Lutte contre la gabegie : L’Onu n’a pas le même langage que le FMI et la BM sur la santé financière de la Mauritanie

Un récent rapport de l’organe des Nations unies spécialisé dans la lutte contre la corruption (La Convention des Nations unies contre la corruption) n’est pas tendre avec la Mauritanie. On y évoque, entre autres griefs faits au gouvernement du Premier ministre Moulay Ould Mohamed Laghdaf, le fait que la corruption gangrène aujourd’hui l’administration mauritanienne !

En chiffres, note un journal algérien qui s’est intéressé à la question chez nous, l’ampleur de la corruption est estimée à 60 milliards d’ouguiyas Le moins qu’on puisse dire, à la lecture de ce rapport, récemment rendu public sur la santé financière de la Mauritanie, est qu’il y a déphasage entre le discours plein de satisfecit de la Banque mondiale et du FMI et celui du système des Nations unies.
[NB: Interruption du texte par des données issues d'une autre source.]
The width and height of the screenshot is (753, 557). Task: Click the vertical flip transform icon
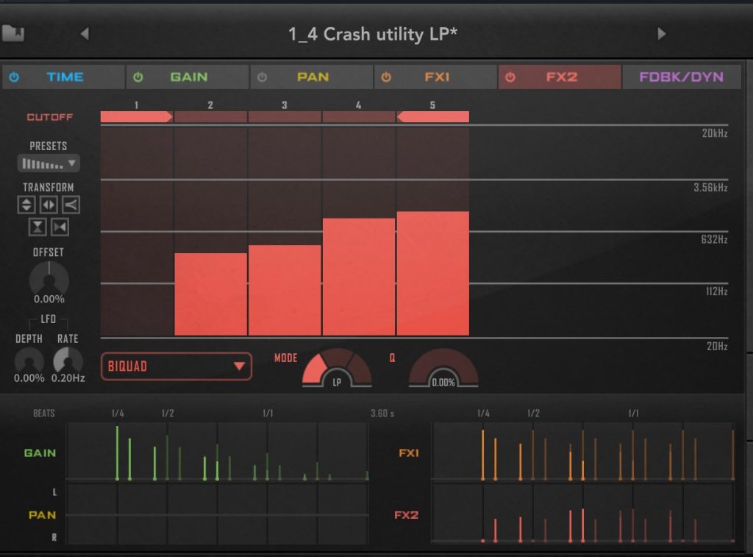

Sans doute parce que les uns s’appuient sur la macroéconomie (des chiffres qui sont souvent livrés, bruts, par l’administration mauritanienne et qui, même s’ils sont analysés ailleurs, par une institution indépendante, ne tiennent pas compte de la réalité vécue et que certaines agences du système des Nations unies observent au quotidien). On ne peut donc que reposer la question : qu’en est-il, réellement, de la lutte contre la gabegie ?

C’est un principe partagé aujourd’hui par tous les mauritaniens : Avant l’arrivée d’Aziz au pouvoir, le credo de tous les responsables était fort simple : « détourne et tais-toi » ! On se rappelle encore de cette histoire des faux chiffres qui a fait couler beaucoup d’encre et de salive. Quand le Fonds monétaire international (FMI) avait découvert (en 2004, je crois) que les autorités nationales « trafiquotaient », à dessein, pour tromper la vigilance des bailleurs et continuer à profiter de leurs largesses en matière de lutte contre la pauvreté.
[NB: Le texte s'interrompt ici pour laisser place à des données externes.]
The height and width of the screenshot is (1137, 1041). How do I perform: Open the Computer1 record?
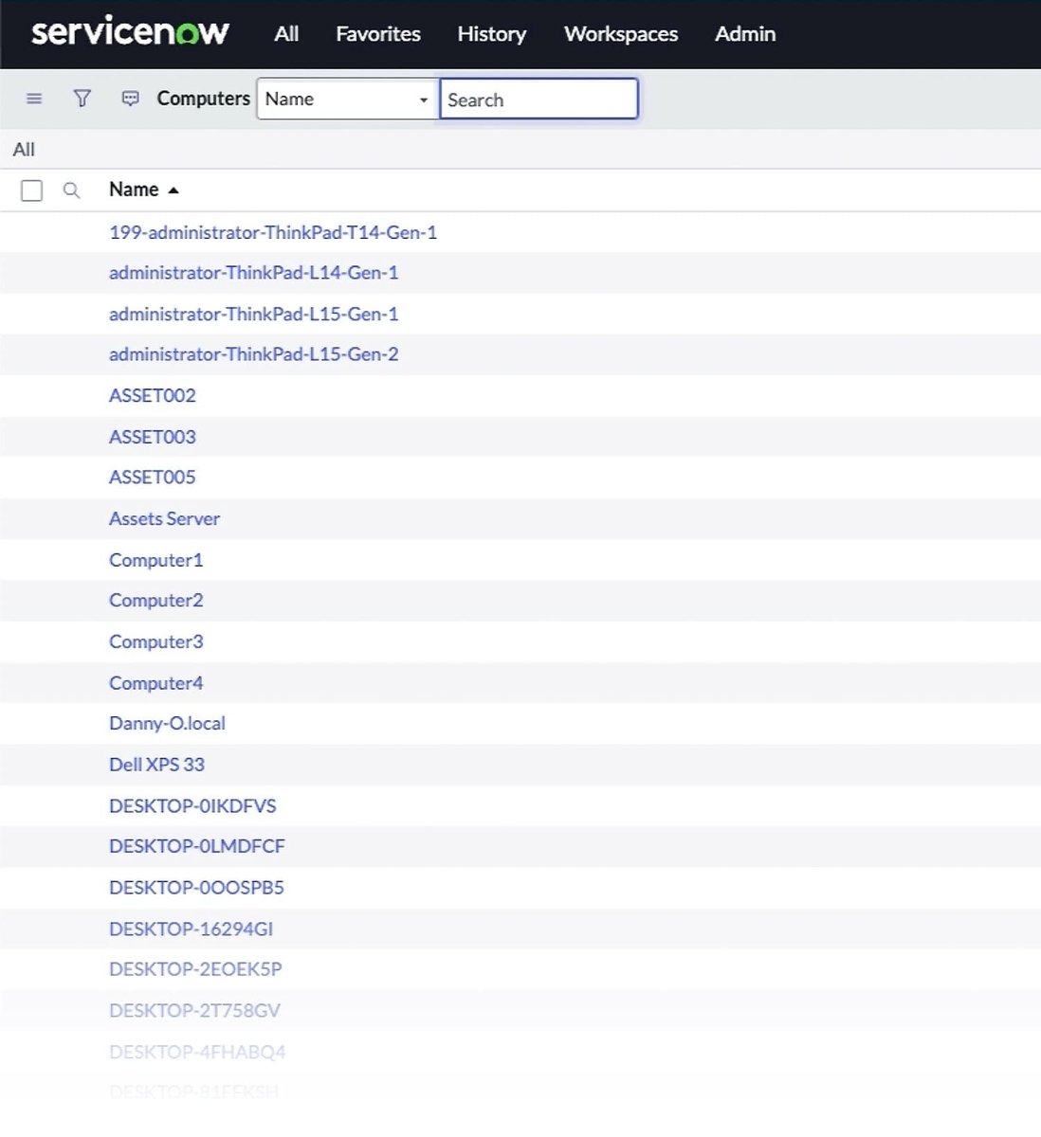click(x=155, y=559)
La découverte du pot aux roses avait conduit au débarquement, sans ménagement, des principaux responsables de notre économie nationale : Maed, Ministre des Finances, Gouverneur de la Banque Centrale. C’était encore sous Taya mais cette « lutte contre la gabegie » n’était faite que pour sauver les apparences, à un moment où le navire commençait à couler. On se rappelle également que le début de la Transition avait reposé la question de l’utilisation des ressources financières nationales, qu’elles soient propres à l’Etat ou argent provenant de l’aide publique au développement (APD).

De l’avis de tous les observateurs, le succès relatif de la Transition militaire 2005-2007, au plan politique, avait été terni par le saccage des ressources nationales. Au niveau de la gestion de la nouvelle manne pétrolière (avenants de Woodside) et des énormes engagements financiers faits au nom du processus de démocratisation qui engloutira des dizaines de milliards d’ouguiyas. Une gabegie qui passera pour justifiable aux yeux des autorités qui viendront après (Sidi Ould Cheikh Abdallahi et Mohamed Ould Abdel Aziz qui a « rectifié » son régime), même si Zeine Ould Zeidane, devenu Premier ministre, n’avait pas hésité à dénoncer le saccage économico-financier opéré par les autorités de la Transition.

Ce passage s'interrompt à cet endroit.